━━━ MATERIAL DEL EJERCICIO ━━━
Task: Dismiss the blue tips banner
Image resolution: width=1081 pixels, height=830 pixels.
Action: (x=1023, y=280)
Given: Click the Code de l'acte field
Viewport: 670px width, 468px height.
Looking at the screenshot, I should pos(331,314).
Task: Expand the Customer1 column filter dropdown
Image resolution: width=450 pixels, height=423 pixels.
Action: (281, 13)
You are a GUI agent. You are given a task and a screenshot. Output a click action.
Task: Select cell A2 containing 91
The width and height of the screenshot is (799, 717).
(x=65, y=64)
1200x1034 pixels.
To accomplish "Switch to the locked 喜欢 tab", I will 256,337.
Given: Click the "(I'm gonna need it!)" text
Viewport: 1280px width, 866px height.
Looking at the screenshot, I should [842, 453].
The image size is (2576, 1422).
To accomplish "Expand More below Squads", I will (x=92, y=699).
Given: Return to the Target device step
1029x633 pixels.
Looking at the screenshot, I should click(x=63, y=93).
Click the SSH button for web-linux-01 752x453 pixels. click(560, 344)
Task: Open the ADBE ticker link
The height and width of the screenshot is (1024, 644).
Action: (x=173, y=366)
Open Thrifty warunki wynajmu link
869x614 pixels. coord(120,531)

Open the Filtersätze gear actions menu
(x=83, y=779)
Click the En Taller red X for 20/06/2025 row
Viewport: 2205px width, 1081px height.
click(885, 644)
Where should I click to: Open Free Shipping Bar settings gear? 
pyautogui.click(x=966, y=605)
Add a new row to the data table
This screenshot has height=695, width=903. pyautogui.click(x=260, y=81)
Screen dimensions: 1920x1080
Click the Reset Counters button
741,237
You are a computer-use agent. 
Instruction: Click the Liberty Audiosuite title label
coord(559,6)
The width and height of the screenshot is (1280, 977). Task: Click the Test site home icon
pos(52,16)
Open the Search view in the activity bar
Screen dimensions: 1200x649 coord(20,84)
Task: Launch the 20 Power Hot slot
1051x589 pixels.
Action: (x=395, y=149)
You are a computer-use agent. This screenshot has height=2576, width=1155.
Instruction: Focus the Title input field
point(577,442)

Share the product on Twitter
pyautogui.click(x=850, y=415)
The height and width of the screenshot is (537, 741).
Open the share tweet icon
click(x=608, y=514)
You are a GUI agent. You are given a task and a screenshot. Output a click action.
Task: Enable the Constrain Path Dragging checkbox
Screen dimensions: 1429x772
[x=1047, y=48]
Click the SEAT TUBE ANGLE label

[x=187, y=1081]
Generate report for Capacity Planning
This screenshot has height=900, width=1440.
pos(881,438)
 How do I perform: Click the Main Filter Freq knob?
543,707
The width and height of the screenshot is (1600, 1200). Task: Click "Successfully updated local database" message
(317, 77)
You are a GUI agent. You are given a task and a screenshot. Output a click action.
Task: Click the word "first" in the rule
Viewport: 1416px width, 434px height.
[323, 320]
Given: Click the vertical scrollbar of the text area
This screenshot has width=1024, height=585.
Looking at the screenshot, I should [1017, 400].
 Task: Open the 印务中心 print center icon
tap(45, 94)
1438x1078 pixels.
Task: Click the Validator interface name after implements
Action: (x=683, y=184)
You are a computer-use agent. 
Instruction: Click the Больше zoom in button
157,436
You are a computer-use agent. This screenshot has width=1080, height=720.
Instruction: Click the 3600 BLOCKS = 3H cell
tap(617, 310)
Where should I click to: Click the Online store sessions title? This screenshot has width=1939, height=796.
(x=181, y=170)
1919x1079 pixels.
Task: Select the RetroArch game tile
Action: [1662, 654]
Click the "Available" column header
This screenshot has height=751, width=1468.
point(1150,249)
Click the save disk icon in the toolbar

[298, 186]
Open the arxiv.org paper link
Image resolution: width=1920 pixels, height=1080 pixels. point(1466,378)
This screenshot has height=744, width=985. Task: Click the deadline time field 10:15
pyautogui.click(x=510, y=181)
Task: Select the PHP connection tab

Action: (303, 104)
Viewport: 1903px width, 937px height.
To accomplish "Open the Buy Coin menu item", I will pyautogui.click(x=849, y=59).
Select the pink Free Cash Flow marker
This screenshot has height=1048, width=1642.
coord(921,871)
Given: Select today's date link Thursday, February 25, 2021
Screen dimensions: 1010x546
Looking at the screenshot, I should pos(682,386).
━━━
### EN QUÉ CONSISTE
Cita estas líneas sin alterar nada.

### RESPUESTA DEL EJERCICIO
Task: Dismiss the blue tips banner
Image resolution: width=1081 pixels, height=830 pixels.
Action: (x=1023, y=280)
Given: Click the Code de l'acte field
Viewport: 670px width, 468px height.
Looking at the screenshot, I should pos(331,314).
Task: Expand the Customer1 column filter dropdown
Image resolution: width=450 pixels, height=423 pixels.
Action: (281, 13)
You are a GUI agent. You are given a task and a screenshot. Output a click action.
Task: Select cell A2 containing 91
The width and height of the screenshot is (799, 717).
(x=65, y=64)
1200x1034 pixels.
To accomplish "Switch to the locked 喜欢 tab", I will 256,337.
Given: Click the "(I'm gonna need it!)" text
Viewport: 1280px width, 866px height.
Looking at the screenshot, I should [842, 453].
The image size is (2576, 1422).
To accomplish "Expand More below Squads", I will (x=92, y=699).
Given: Return to the Target device step
1029x633 pixels.
Looking at the screenshot, I should click(x=63, y=93).
Click the SSH button for web-linux-01 752x453 pixels. click(560, 344)
Task: Open the ADBE ticker link
The height and width of the screenshot is (1024, 644).
Action: (x=173, y=366)
Open Thrifty warunki wynajmu link
869x614 pixels. coord(120,531)

Open the Filtersätze gear actions menu
(x=83, y=779)
Click the En Taller red X for 20/06/2025 row
Viewport: 2205px width, 1081px height.
click(885, 644)
Where should I click to: Open Free Shipping Bar settings gear? 
pyautogui.click(x=966, y=605)
Add a new row to the data table
This screenshot has height=695, width=903. pyautogui.click(x=260, y=81)
Screen dimensions: 1920x1080
Click the Reset Counters button
741,237
You are a computer-use agent. 
Instruction: Click the Liberty Audiosuite title label
coord(559,6)
The width and height of the screenshot is (1280, 977). Task: Click the Test site home icon
pos(52,16)
Open the Search view in the activity bar
Screen dimensions: 1200x649 coord(20,84)
Task: Launch the 20 Power Hot slot
1051x589 pixels.
Action: (x=395, y=149)
You are a computer-use agent. This screenshot has height=2576, width=1155.
Instruction: Focus the Title input field
point(577,442)

Share the product on Twitter
pyautogui.click(x=850, y=415)
The height and width of the screenshot is (537, 741).
Open the share tweet icon
click(x=608, y=514)
You are a GUI agent. You are given a task and a screenshot. Output a click action.
Task: Enable the Constrain Path Dragging checkbox
Screen dimensions: 1429x772
[x=1047, y=48]
Click the SEAT TUBE ANGLE label

[x=187, y=1081]
Generate report for Capacity Planning
This screenshot has height=900, width=1440.
pos(881,438)
 How do I perform: Click the Main Filter Freq knob?
543,707
The width and height of the screenshot is (1600, 1200). Task: Click "Successfully updated local database" message
(317, 77)
You are a GUI agent. You are given a task and a screenshot. Output a click action.
Task: Click the word "first" in the rule
Viewport: 1416px width, 434px height.
[323, 320]
Given: Click the vertical scrollbar of the text area
This screenshot has width=1024, height=585.
Looking at the screenshot, I should [1017, 400].
 Task: Open the 印务中心 print center icon
tap(45, 94)
1438x1078 pixels.
Task: Click the Validator interface name after implements
Action: (x=683, y=184)
You are a computer-use agent. 
Instruction: Click the Больше zoom in button
157,436
You are a computer-use agent. This screenshot has width=1080, height=720.
Instruction: Click the 3600 BLOCKS = 3H cell
tap(617, 310)
Where should I click to: Click the Online store sessions title? This screenshot has width=1939, height=796.
(x=181, y=170)
1919x1079 pixels.
Task: Select the RetroArch game tile
Action: [1662, 654]
Click the "Available" column header
This screenshot has height=751, width=1468.
point(1150,249)
Click the save disk icon in the toolbar

[298, 186]
Open the arxiv.org paper link
Image resolution: width=1920 pixels, height=1080 pixels. point(1466,378)
This screenshot has height=744, width=985. Task: Click the deadline time field 10:15
pyautogui.click(x=510, y=181)
Task: Select the PHP connection tab

Action: (303, 104)
Viewport: 1903px width, 937px height.
To accomplish "Open the Buy Coin menu item", I will pyautogui.click(x=849, y=59).
Select the pink Free Cash Flow marker
This screenshot has height=1048, width=1642.
coord(921,871)
Given: Select today's date link Thursday, February 25, 2021
Screen dimensions: 1010x546
Looking at the screenshot, I should pos(682,386).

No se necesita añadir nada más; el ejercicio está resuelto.